Part 13 (1/2)
'Am I to understand that all the three admirers about whom Miss Baddeley suffers remorse are clerics?'
'Yes. Julia has a wonderful attraction for the Church,' said Miss Crofton, 'and that is what causes her difficulties. She _can't_ write to _them_, or communicate to _them_ in personal interviews (as you advised), that her heart is no longer--'
'Theirs,' said Merton. 'But why are the clergy more privileged than the laity? I have heard of such things being broken to laymen. Indeed it has occurred to many of us, and we yet live.'
'I have urged the same facts on Julia myself,' said Miss Crofton. 'Indeed I _know_, by personal experience, that what you say of the laity is true.
They do not break their hearts when disappointed. But Julia replies that for her to act as you and I would advise might be to shatter the young clergymen's ideals.'
'To shatter the ideals of three young men in holy orders!' said Merton.
'Yes, for Julia _is_ their ideal--Julia and Duty,' said Miss Crofton, as if she were naming a firm. 'She lives only,' here Julia twisted the hand of Miss Crofton, 'she lives only to do good. Her fortune, entirely under her own control, enables her to do a great deal of good.'
Merton began to understand that the charms of Julia were not entirely confined to her _beaux yeux_.
'She is a true philanthropist. Why, she rescued _me_ from the snares and temptations of the stage,' said Miss Crofton.
'Oh, _now_ I understand,' said Merton; 'I knew that your face and voice were familiar to me. Did you not act in a revival of _The Country Wife_?'
'Hush,' said Miss Crofton.
'And Lady Teazle at an amateur performance in the Canterbury week?'
'These are days of which I do not desire to be reminded,' said Miss Crofton. 'I was trying to explain to you that Julia lives to do good, and has a heart of gold. No, my dear, Mr. Merton will much misconceive you unless you let me explain everything.' This remark was in reply to the agitated gestures of Julia. 'Thrown much among the younger clergy in the exercise of her benevolence, Julia naturally awakens in them emotions not wholly brotherly. Her sympathetic nature carries her off her feet, and she sometimes says ”Yes,” out of mere goodness of heart, when it would be wiser for her to say ”No”; don't you, Julia?'
Merton was reminded of one of M. Paul Bourget's amiable married heroines, who erred out of sheer goodness of heart, but he only signified his intelligence and sympathy.

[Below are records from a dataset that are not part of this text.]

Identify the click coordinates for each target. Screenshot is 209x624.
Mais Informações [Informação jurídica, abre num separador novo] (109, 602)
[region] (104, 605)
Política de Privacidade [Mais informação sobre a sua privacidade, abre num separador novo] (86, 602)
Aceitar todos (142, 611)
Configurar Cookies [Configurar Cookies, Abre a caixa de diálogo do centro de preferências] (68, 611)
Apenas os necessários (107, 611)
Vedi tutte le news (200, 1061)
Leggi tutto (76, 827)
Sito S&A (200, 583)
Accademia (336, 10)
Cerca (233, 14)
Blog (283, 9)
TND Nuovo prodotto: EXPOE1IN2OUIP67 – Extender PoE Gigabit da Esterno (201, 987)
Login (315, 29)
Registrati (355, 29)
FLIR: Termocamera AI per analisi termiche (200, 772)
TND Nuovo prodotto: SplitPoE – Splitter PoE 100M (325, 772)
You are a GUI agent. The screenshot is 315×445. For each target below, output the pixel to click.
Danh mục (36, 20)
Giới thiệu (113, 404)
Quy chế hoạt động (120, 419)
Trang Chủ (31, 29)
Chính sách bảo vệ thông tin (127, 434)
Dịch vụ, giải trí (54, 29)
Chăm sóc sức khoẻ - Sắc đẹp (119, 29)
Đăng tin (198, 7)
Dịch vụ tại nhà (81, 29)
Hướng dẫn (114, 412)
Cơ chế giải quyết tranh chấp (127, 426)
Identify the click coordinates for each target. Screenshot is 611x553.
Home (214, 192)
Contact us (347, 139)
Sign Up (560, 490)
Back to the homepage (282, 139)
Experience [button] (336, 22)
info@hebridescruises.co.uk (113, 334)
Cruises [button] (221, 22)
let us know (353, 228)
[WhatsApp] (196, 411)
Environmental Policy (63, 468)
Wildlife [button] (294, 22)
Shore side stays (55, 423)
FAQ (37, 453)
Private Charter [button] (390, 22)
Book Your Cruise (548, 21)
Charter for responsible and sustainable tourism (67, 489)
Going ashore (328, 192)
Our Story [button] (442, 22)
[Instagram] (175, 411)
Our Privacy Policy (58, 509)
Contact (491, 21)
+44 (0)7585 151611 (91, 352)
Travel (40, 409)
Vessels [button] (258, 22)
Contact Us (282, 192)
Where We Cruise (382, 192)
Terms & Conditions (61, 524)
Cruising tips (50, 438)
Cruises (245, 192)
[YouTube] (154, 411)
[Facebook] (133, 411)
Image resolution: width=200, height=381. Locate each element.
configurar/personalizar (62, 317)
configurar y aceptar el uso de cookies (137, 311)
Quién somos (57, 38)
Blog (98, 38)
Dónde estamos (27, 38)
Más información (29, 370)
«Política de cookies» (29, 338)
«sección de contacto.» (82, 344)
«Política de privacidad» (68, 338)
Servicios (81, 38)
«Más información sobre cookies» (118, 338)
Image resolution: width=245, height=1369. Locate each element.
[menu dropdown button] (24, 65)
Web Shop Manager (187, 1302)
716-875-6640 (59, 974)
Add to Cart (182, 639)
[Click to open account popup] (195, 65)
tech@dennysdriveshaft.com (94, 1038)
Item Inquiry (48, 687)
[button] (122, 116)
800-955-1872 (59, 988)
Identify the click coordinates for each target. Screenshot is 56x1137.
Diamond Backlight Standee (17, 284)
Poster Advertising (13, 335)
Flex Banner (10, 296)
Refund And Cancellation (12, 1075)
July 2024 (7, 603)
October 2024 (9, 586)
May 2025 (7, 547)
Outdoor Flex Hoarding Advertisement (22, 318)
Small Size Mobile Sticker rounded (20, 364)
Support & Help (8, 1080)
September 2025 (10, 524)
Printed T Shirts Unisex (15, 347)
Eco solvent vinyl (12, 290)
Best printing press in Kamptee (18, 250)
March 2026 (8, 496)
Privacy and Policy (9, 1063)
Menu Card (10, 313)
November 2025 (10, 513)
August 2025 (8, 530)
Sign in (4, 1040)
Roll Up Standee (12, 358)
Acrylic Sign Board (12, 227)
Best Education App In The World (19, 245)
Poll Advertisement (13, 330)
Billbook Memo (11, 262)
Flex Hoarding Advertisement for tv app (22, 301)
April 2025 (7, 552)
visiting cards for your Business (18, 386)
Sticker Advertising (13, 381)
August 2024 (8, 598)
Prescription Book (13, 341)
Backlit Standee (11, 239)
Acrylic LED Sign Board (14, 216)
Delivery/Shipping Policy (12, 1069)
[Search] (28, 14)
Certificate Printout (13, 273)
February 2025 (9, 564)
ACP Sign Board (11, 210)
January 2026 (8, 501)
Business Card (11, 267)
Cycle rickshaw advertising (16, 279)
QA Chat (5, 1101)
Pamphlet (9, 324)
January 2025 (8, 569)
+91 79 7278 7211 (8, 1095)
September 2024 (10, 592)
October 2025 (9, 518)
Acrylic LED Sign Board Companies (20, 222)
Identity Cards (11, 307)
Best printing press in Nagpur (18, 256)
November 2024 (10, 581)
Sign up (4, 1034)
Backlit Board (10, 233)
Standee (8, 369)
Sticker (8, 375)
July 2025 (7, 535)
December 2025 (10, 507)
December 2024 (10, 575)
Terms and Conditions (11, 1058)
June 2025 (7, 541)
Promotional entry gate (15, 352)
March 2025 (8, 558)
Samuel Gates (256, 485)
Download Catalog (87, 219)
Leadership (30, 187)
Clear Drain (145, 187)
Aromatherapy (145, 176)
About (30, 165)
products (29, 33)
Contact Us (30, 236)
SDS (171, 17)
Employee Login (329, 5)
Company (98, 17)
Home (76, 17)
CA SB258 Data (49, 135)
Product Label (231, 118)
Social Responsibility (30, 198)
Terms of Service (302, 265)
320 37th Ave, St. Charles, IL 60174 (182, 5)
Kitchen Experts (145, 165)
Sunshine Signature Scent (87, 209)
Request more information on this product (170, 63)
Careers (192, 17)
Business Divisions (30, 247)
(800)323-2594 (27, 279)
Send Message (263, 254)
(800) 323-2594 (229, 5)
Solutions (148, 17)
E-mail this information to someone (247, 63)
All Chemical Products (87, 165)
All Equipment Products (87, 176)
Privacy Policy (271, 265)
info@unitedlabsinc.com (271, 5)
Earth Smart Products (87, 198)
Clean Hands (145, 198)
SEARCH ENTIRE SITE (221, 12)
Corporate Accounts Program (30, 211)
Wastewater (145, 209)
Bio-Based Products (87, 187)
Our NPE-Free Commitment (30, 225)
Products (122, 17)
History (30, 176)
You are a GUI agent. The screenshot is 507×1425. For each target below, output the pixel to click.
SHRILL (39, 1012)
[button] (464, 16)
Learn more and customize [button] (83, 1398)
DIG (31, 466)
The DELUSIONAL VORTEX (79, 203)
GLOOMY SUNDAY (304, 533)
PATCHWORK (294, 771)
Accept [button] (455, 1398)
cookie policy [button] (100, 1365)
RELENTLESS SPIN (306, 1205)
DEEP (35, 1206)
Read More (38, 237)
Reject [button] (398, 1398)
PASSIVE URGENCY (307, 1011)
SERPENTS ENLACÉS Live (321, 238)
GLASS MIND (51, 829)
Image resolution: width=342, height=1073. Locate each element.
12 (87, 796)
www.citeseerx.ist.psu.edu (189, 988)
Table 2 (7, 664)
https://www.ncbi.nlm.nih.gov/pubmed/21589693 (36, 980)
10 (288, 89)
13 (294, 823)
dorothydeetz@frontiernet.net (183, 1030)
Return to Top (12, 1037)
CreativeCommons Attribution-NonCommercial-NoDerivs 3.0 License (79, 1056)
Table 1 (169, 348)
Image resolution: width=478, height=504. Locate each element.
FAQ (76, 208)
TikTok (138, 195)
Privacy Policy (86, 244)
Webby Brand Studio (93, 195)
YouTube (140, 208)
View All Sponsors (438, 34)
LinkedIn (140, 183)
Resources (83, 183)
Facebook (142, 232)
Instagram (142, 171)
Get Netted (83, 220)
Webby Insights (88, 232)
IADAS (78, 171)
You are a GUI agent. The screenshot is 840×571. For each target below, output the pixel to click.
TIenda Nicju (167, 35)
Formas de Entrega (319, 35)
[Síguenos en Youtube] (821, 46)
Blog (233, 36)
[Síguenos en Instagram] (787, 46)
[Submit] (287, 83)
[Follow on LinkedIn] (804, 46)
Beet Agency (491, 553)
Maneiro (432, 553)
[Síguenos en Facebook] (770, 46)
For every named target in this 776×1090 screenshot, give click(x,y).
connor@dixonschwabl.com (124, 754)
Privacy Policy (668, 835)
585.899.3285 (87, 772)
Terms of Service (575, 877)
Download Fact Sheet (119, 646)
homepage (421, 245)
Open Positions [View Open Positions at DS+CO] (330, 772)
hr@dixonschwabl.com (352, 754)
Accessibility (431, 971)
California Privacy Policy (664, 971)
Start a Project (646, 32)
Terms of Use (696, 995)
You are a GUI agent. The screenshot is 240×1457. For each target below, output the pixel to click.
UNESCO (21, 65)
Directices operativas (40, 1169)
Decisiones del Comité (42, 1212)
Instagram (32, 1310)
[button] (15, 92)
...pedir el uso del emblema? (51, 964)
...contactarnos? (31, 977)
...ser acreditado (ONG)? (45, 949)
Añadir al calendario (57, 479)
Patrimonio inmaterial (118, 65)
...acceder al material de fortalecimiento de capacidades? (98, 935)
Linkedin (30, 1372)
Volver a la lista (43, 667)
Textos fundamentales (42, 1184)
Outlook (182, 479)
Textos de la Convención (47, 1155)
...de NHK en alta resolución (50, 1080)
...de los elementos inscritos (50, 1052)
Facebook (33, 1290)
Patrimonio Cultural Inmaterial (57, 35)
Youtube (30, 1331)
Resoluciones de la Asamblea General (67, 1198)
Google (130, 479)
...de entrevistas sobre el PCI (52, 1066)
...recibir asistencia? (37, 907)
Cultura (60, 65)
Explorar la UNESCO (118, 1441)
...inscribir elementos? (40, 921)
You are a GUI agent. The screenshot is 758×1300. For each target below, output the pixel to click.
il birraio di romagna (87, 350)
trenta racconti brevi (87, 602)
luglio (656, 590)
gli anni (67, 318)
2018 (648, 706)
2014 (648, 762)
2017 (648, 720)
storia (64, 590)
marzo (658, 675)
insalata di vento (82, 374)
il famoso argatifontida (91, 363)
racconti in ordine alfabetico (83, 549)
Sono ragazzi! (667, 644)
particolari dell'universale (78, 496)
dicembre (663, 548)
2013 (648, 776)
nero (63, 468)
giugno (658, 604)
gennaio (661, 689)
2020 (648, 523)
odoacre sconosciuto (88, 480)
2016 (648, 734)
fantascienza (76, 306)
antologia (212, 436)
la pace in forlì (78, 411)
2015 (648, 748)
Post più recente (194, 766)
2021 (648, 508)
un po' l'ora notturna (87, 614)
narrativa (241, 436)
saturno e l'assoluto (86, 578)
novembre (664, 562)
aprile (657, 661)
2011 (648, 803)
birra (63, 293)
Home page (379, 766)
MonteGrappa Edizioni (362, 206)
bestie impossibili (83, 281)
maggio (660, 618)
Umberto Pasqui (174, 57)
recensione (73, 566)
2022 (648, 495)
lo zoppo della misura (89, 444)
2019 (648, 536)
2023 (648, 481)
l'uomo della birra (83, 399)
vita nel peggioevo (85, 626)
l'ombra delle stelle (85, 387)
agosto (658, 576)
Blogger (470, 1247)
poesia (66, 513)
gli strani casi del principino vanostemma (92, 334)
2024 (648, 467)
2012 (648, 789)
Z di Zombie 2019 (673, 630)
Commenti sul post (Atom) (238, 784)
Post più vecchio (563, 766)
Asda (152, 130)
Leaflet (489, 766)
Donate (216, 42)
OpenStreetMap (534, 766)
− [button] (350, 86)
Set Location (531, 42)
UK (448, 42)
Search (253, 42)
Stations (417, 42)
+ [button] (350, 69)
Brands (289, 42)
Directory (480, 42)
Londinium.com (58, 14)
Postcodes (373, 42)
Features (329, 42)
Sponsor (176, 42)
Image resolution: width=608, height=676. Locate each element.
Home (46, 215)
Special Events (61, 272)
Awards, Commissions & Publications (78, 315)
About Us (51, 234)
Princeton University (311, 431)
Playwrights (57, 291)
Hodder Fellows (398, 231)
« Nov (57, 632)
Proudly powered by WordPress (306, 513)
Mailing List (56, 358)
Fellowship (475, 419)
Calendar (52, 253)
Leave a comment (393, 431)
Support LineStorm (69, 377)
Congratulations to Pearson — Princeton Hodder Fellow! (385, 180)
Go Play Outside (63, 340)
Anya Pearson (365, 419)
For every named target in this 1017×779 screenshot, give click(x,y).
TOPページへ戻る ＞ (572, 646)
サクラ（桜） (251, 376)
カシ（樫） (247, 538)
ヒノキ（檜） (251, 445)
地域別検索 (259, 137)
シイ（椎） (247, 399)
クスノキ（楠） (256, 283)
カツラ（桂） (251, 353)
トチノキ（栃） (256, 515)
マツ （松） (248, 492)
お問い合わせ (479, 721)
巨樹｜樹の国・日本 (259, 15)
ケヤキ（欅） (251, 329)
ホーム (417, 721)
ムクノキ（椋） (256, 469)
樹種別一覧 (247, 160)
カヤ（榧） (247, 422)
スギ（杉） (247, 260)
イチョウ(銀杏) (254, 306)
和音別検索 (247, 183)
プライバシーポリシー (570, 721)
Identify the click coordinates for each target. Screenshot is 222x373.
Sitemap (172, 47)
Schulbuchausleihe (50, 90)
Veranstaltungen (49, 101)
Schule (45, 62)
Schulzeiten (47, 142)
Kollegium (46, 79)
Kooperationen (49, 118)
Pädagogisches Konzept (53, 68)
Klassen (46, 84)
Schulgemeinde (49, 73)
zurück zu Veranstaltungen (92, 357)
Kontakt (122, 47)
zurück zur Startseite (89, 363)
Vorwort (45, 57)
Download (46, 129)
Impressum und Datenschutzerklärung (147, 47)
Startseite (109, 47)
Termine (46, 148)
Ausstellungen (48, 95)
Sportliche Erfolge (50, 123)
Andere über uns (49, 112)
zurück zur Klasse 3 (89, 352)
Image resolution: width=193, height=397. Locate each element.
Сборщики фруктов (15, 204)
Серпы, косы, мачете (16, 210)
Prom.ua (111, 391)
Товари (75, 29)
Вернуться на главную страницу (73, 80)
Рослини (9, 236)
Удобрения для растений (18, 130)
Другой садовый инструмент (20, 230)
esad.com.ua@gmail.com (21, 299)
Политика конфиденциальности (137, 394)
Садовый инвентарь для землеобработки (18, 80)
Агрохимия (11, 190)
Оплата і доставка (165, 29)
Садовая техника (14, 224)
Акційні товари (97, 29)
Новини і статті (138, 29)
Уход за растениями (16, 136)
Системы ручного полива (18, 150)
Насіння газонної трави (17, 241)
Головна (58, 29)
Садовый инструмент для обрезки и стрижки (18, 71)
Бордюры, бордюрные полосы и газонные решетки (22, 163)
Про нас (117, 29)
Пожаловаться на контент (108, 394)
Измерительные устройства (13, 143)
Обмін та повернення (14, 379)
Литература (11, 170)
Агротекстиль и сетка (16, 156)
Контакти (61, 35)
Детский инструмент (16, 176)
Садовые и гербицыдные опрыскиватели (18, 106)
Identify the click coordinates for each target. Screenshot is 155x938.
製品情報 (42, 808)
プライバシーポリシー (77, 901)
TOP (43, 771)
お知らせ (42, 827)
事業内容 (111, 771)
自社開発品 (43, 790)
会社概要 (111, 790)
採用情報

'Then poor Julia,' Miss Crofton went on hurriedly, 'finds that she has misunderstood her heart. Recently, ever since she met Captain Lestrange--of the Guards--'
'The fourth?' asked Merton.
Miss Crofton nodded. 'She has felt more and more certain that she _had_ misread her heart. But on each occasion she _has_ felt this--after meeting the--well, the next one.'
'I see the awkwardness,' murmured Merton.
'And then Remorse has set in, with all her horrors. Julia has wept, oh!
for nights, on my shoulder.'
'Happy shoulder,' murmured Merton.
'And so, as she _dare_ not shatter their ideals, and perhaps cause them to plunge into excesses, moral or doctrinal, this is what she has done.
She has said to each, that what the Church, any Church, needs is martyrs, and that if they will go to benighted lands, where the crown of martyrdom may still be won, _then_, if they return safe in five years, then she--will think of naming a day. You will easily see the attractions of this plan for Julia, Mr. Merton. No ideals were shattered, the young men being unaware of the circ.u.mstances. They _might_ forget her--'
'Impossible,' cried Merton.
'They might forget her, or, perhaps they--'
Miss Crofton hesitated.
'Perhaps they might never--?' asked Merton.